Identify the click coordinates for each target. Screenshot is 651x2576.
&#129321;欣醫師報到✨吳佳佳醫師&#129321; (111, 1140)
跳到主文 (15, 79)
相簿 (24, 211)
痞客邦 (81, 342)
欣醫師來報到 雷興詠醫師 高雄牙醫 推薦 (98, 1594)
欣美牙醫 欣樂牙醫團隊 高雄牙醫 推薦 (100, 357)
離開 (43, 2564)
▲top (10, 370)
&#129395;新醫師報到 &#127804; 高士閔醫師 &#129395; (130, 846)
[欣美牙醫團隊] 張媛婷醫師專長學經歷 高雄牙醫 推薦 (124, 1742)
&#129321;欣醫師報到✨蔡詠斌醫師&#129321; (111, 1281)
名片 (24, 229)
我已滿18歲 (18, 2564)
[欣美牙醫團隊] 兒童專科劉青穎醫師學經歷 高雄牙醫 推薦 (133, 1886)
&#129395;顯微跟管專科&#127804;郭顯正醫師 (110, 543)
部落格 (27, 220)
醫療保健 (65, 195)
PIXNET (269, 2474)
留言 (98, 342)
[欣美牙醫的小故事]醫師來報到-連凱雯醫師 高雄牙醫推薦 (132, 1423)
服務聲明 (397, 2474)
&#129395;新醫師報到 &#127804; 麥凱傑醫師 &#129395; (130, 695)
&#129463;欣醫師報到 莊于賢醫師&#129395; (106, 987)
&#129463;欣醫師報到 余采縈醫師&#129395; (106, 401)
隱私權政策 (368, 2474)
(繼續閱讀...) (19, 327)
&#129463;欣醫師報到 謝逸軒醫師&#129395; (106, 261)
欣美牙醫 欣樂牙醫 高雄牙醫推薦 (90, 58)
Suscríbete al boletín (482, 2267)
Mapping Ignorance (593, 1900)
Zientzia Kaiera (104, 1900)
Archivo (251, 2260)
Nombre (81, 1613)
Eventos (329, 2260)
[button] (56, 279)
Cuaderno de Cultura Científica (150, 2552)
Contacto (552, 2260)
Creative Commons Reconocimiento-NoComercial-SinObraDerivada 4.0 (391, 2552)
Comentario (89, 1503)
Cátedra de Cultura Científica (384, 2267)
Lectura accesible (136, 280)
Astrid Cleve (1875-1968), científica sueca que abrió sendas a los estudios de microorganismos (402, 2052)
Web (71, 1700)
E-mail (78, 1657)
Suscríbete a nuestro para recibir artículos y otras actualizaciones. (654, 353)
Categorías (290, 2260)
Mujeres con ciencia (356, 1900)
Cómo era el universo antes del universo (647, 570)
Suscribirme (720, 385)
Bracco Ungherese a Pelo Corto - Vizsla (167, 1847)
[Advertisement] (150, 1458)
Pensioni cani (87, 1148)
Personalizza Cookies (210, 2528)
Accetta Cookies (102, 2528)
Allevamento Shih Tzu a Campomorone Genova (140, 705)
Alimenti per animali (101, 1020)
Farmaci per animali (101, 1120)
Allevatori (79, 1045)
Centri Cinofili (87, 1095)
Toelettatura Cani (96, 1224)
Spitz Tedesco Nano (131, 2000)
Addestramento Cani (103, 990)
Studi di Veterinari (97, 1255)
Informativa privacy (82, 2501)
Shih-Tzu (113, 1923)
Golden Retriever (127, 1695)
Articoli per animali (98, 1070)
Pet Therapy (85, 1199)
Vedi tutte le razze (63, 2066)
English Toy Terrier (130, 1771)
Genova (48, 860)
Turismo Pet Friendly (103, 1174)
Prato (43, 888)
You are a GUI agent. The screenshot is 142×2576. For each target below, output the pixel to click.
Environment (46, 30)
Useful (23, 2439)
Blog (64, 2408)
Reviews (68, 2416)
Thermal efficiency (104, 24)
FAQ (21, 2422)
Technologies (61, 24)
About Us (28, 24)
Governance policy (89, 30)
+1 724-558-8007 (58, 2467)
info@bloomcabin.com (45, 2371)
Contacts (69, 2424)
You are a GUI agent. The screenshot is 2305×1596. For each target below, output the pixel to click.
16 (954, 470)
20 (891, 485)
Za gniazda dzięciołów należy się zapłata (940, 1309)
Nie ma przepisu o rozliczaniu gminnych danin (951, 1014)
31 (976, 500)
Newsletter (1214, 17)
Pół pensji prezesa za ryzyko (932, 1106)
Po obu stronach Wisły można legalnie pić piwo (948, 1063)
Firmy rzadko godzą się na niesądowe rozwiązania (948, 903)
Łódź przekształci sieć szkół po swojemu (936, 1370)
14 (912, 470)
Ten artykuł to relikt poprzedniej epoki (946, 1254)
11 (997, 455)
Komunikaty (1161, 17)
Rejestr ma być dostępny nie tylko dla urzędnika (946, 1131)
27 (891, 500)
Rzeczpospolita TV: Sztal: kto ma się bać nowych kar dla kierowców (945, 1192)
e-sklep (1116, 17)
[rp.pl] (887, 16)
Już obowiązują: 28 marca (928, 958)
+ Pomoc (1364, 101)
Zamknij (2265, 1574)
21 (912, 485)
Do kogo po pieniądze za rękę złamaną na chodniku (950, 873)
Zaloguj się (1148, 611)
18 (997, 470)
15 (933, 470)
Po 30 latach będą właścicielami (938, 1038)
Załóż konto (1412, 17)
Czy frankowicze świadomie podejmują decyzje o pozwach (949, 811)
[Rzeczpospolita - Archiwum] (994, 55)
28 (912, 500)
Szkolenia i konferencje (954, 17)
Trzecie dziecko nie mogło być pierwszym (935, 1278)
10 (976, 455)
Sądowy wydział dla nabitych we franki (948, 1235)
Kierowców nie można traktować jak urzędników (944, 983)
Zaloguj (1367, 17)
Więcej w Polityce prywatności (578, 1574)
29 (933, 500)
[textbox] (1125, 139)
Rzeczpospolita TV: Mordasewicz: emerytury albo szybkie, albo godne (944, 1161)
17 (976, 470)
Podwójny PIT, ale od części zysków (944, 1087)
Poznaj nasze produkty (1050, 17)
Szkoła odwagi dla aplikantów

* _What is needed_
Repeat each entry exactly, so that nothing in the listing is lost.

* _Solution to this exercise_
Identify the click coordinates for each target. Screenshot is 651x2576.
&#129321;欣醫師報到✨吳佳佳醫師&#129321; (111, 1140)
跳到主文 (15, 79)
相簿 (24, 211)
痞客邦 (81, 342)
欣醫師來報到 雷興詠醫師 高雄牙醫 推薦 (98, 1594)
欣美牙醫 欣樂牙醫團隊 高雄牙醫 推薦 (100, 357)
離開 (43, 2564)
▲top (10, 370)
&#129395;新醫師報到 &#127804; 高士閔醫師 &#129395; (130, 846)
[欣美牙醫團隊] 張媛婷醫師專長學經歷 高雄牙醫 推薦 (124, 1742)
&#129321;欣醫師報到✨蔡詠斌醫師&#129321; (111, 1281)
名片 (24, 229)
我已滿18歲 (18, 2564)
[欣美牙醫團隊] 兒童專科劉青穎醫師學經歷 高雄牙醫 推薦 (133, 1886)
&#129395;顯微跟管專科&#127804;郭顯正醫師 (110, 543)
部落格 (27, 220)
醫療保健 (65, 195)
PIXNET (269, 2474)
留言 (98, 342)
[欣美牙醫的小故事]醫師來報到-連凱雯醫師 高雄牙醫推薦 (132, 1423)
服務聲明 (397, 2474)
&#129395;新醫師報到 &#127804; 麥凱傑醫師 &#129395; (130, 695)
&#129463;欣醫師報到 莊于賢醫師&#129395; (106, 987)
&#129463;欣醫師報到 余采縈醫師&#129395; (106, 401)
隱私權政策 (368, 2474)
(繼續閱讀...) (19, 327)
&#129463;欣醫師報到 謝逸軒醫師&#129395; (106, 261)
欣美牙醫 欣樂牙醫 高雄牙醫推薦 (90, 58)
Suscríbete al boletín (482, 2267)
Mapping Ignorance (593, 1900)
Zientzia Kaiera (104, 1900)
Archivo (251, 2260)
Nombre (81, 1613)
Eventos (329, 2260)
[button] (56, 279)
Cuaderno de Cultura Científica (150, 2552)
Contacto (552, 2260)
Creative Commons Reconocimiento-NoComercial-SinObraDerivada 4.0 (391, 2552)
Comentario (89, 1503)
Cátedra de Cultura Científica (384, 2267)
Lectura accesible (136, 280)
Astrid Cleve (1875-1968), científica sueca que abrió sendas a los estudios de microorganismos (402, 2052)
Web (71, 1700)
E-mail (78, 1657)
Suscríbete a nuestro para recibir artículos y otras actualizaciones. (654, 353)
Categorías (290, 2260)
Mujeres con ciencia (356, 1900)
Cómo era el universo antes del universo (647, 570)
Suscribirme (720, 385)
Bracco Ungherese a Pelo Corto - Vizsla (167, 1847)
[Advertisement] (150, 1458)
Pensioni cani (87, 1148)
Personalizza Cookies (210, 2528)
Accetta Cookies (102, 2528)
Allevamento Shih Tzu a Campomorone Genova (140, 705)
Alimenti per animali (101, 1020)
Farmaci per animali (101, 1120)
Allevatori (79, 1045)
Centri Cinofili (87, 1095)
Toelettatura Cani (96, 1224)
Spitz Tedesco Nano (131, 2000)
Addestramento Cani (103, 990)
Studi di Veterinari (97, 1255)
Informativa privacy (82, 2501)
Shih-Tzu (113, 1923)
Golden Retriever (127, 1695)
Articoli per animali (98, 1070)
Pet Therapy (85, 1199)
Vedi tutte le razze (63, 2066)
English Toy Terrier (130, 1771)
Genova (48, 860)
Turismo Pet Friendly (103, 1174)
Prato (43, 888)
You are a GUI agent. The screenshot is 142×2576. For each target below, output the pixel to click.
Environment (46, 30)
Useful (23, 2439)
Blog (64, 2408)
Reviews (68, 2416)
Thermal efficiency (104, 24)
FAQ (21, 2422)
Technologies (61, 24)
About Us (28, 24)
Governance policy (89, 30)
+1 724-558-8007 (58, 2467)
info@bloomcabin.com (45, 2371)
Contacts (69, 2424)
You are a GUI agent. The screenshot is 2305×1596. For each target below, output the pixel to click.
16 (954, 470)
20 (891, 485)
Za gniazda dzięciołów należy się zapłata (940, 1309)
Nie ma przepisu o rozliczaniu gminnych danin (951, 1014)
31 (976, 500)
Newsletter (1214, 17)
Pół pensji prezesa za ryzyko (932, 1106)
Po obu stronach Wisły można legalnie pić piwo (948, 1063)
Firmy rzadko godzą się na niesądowe rozwiązania (948, 903)
Łódź przekształci sieć szkół po swojemu (936, 1370)
14 (912, 470)
Ten artykuł to relikt poprzedniej epoki (946, 1254)
11 (997, 455)
Komunikaty (1161, 17)
Rejestr ma być dostępny nie tylko dla urzędnika (946, 1131)
27 (891, 500)
Rzeczpospolita TV: Sztal: kto ma się bać nowych kar dla kierowców (945, 1192)
e-sklep (1116, 17)
[rp.pl] (887, 16)
Już obowiązują: 28 marca (928, 958)
+ Pomoc (1364, 101)
Zamknij (2265, 1574)
21 (912, 485)
Do kogo po pieniądze za rękę złamaną na chodniku (950, 873)
Zaloguj się (1148, 611)
18 (997, 470)
15 (933, 470)
Po 30 latach będą właścicielami (938, 1038)
Załóż konto (1412, 17)
Czy frankowicze świadomie podejmują decyzje o pozwach (949, 811)
[Rzeczpospolita - Archiwum] (994, 55)
28 (912, 500)
Szkolenia i konferencje (954, 17)
Trzecie dziecko nie mogło być pierwszym (935, 1278)
10 (976, 455)
Sądowy wydział dla nabitych we franki (948, 1235)
Kierowców nie można traktować jak urzędników (944, 983)
Zaloguj (1367, 17)
Więcej w Polityce prywatności (578, 1574)
29 (933, 500)
[textbox] (1125, 139)
Rzeczpospolita TV: Mordasewicz: emerytury albo szybkie, albo godne (944, 1161)
17 (976, 470)
Podwójny PIT, ale od części zysków (944, 1087)
Poznaj nasze produkty (1050, 17)
Szkoła odwagi dla aplikantów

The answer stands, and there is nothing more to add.